Microsoft president Brad Smith ’81 recalls how his Princeton class — one of the last before students started using computers — had to produce their senior theses the long way: first on paper, then transcribed on typewriters.
“In my day, a large percentage of senior theses were written in the last week before they were due,” he admitted to a full house in Richardson Auditorium Sept. 27, much to the amusement of the audience. In the days leading up to the senior-thesis deadline of his then girlfriend (and now wife), Smith would trek across campus to help her type up her final chapter. “When this thing comes out,” he said, referring to computers, “I don’t have to type for her anymore — and I’m like, this is great!”
Computers — and technology at large — were a point of mutual interest for both Brad Smith and South African comedian Trevor Noah, who joined Smith on stage in Princeton for the first time. (“We love you Trevor!” some students yelled as the two men entered the room; “Go Brad!” yelled others.)

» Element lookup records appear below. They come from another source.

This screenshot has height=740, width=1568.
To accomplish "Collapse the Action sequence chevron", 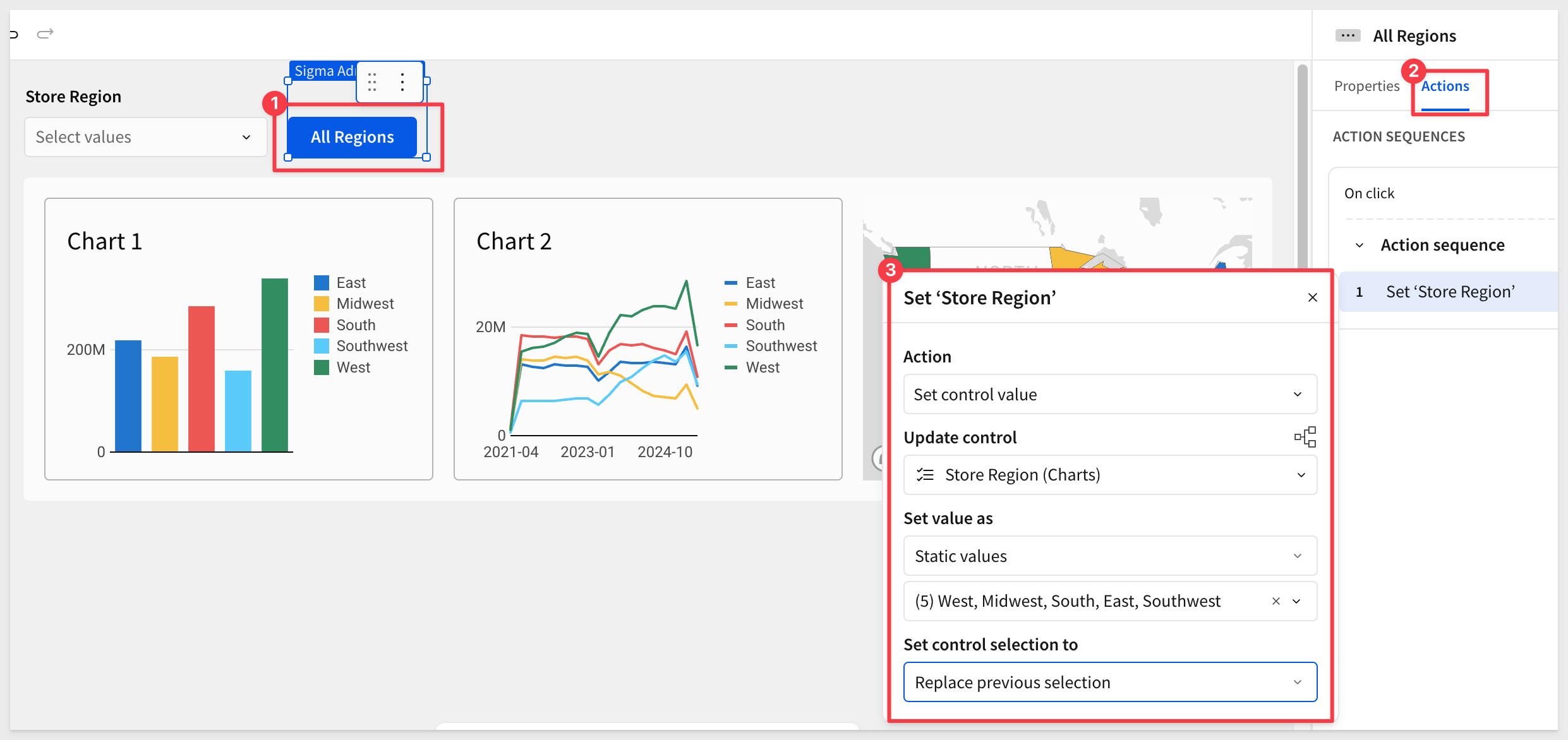I will [1360, 245].
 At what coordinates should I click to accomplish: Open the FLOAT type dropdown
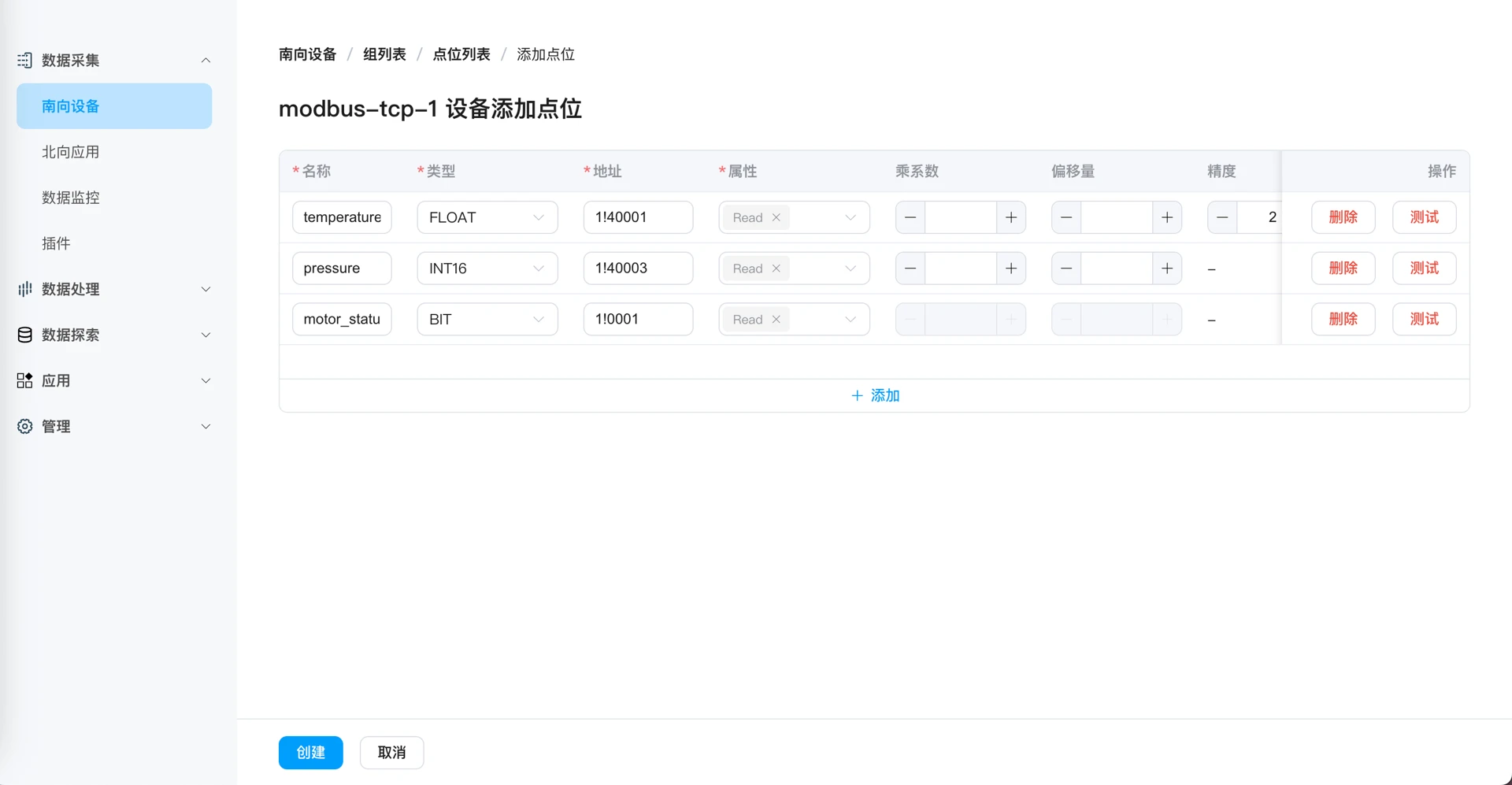[x=487, y=217]
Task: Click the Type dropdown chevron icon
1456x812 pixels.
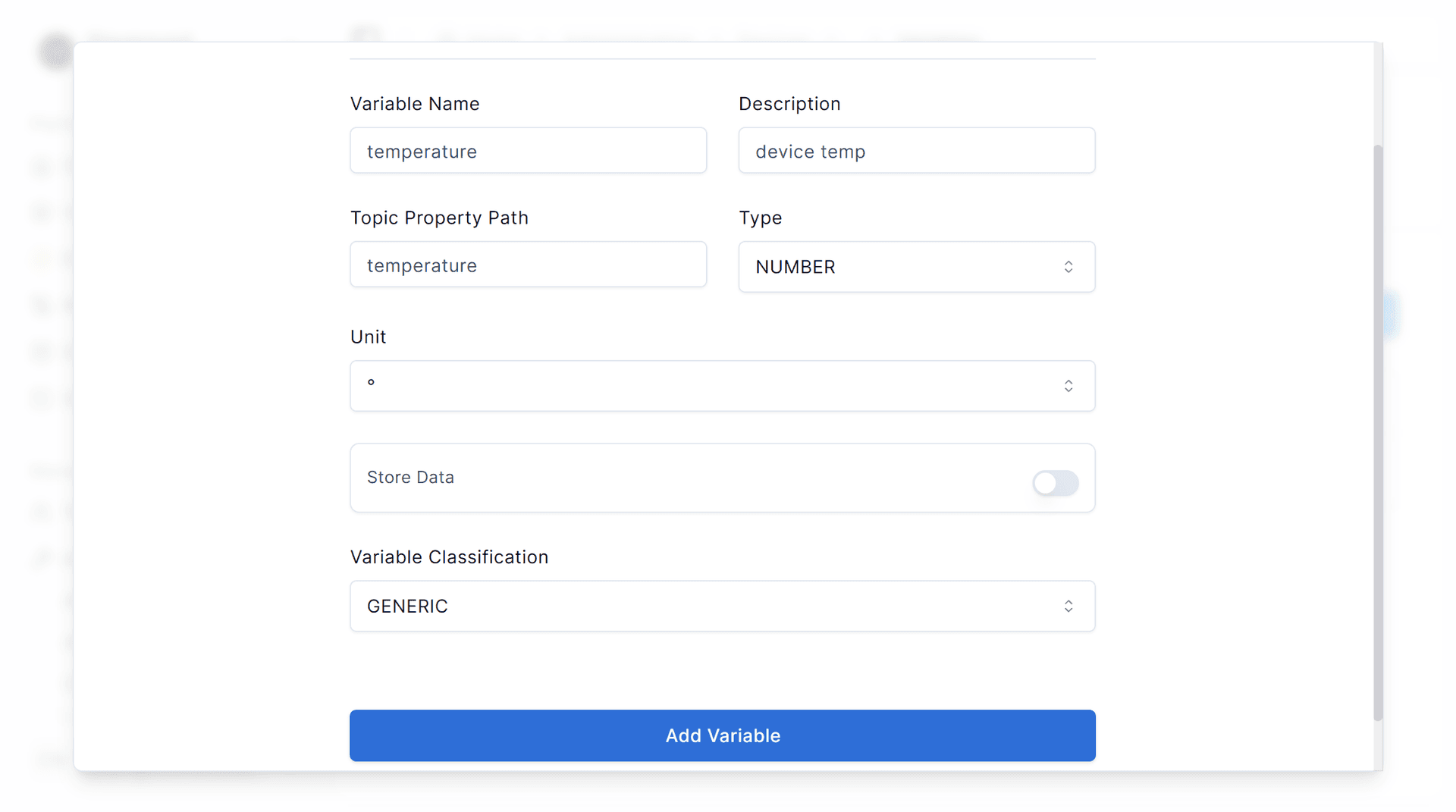Action: [x=1068, y=266]
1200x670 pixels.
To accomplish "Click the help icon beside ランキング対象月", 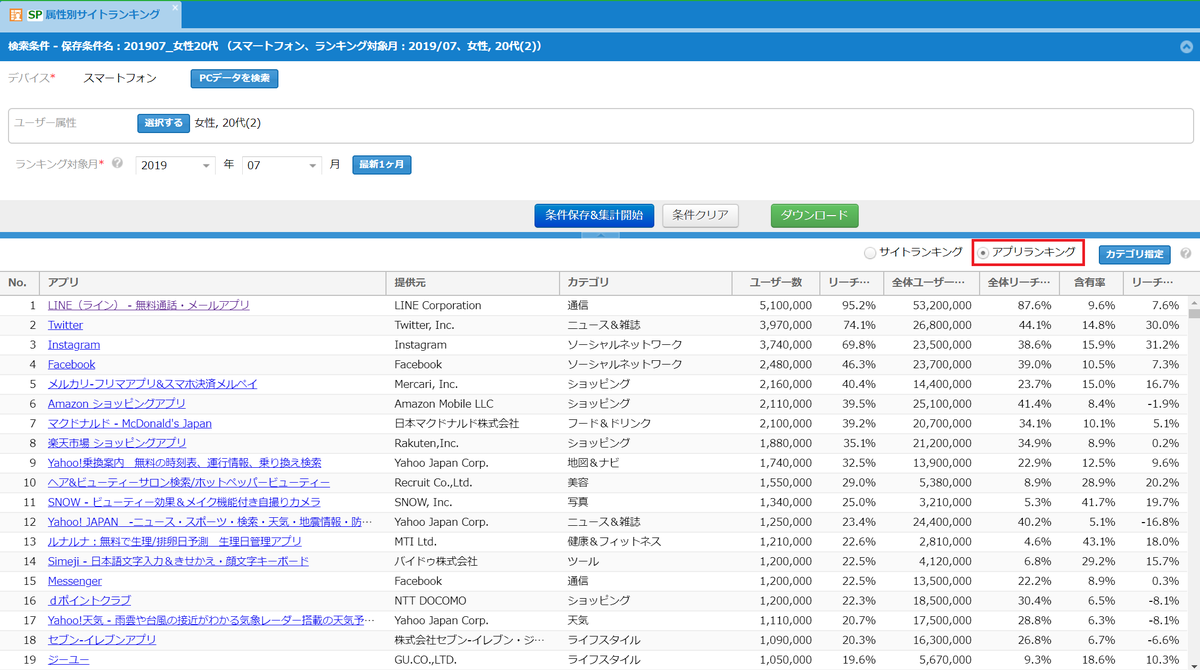I will [x=118, y=164].
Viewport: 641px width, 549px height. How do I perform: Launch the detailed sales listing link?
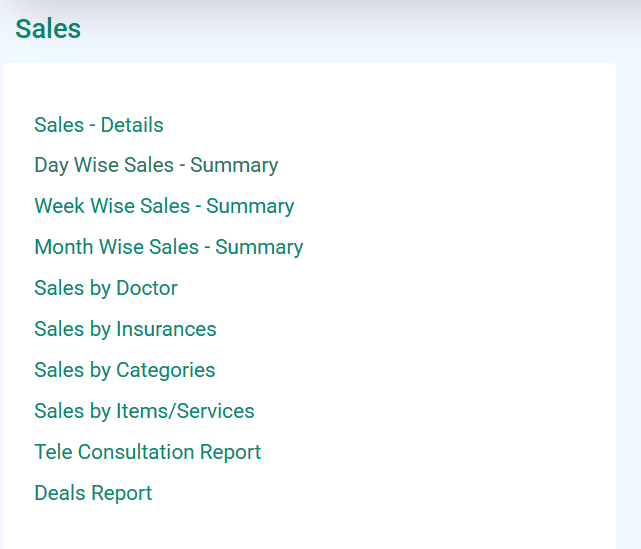99,125

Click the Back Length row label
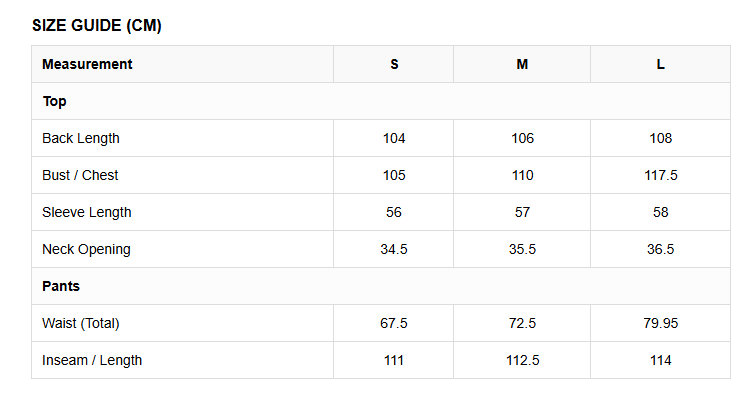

Noah, who hosts The Daily Show, said he owes much of his success to technology. As one of the first comedians in South Africa to put his comedy online, he told the audience that technology is necessary “to further your goals, to further yourself.”
“I think we live in a world now where if you don’t know how to use a computer, you’re basically being doomed to a life of poverty,” he said. Noah was first exposed to computers by his mother, he said, who brought one home from her work as a secretary when he was a child.
For Smith, imbuing a sense of humanity in technology is an equally pressing priority. “When you think about artificial intelligence, what we’re really doing is giving machines the ability to make decisions that have always been made by people,” said Smith. A graduate of the Woodrow Wilson School, he believes that collaboration among people of different disciplines can help with the challenge. “You would want [machines] to be imbued with the best of the humanities, the social sciences. More than anything, people need to talk each other’s language.”
Noah stressed that to achieve this goal would require more diversity in the workforce, which to him is a simple process: “just do it,” he said. “When people ask how do you make places more diverse, you just do it. You give people chances.”
Members of the audience were eager to ask questions once the opportunity arose. One student asked about how to prevent misinformation in the digital age, while another asked about how Microsoft is combating racial biases in artificial intelligence.
Despite the challenges that come with mass digitization, Noah said he is optimistic about the future of technology. “Technology is something that has connected us with information that informs us of other people doing other things,” he said. “Painful things, happy things, powerful things, and sometimes just cats playing pianos. But I’m totally optimistic because I genuinely do think that, as humans, we strive to that place of being connected.”
And connected they were with the audience that evening, who shouted and clapped at various points throughout the talk. In one example of technology bringing people together, a nonstudent who had driven two hours to see the two men was able to grab a selfie with Noah and Smith after his turn asking a question during the Q&A.
“That was nicely done,” Noah remarked. Laughter filled the auditorium, followed by cheers.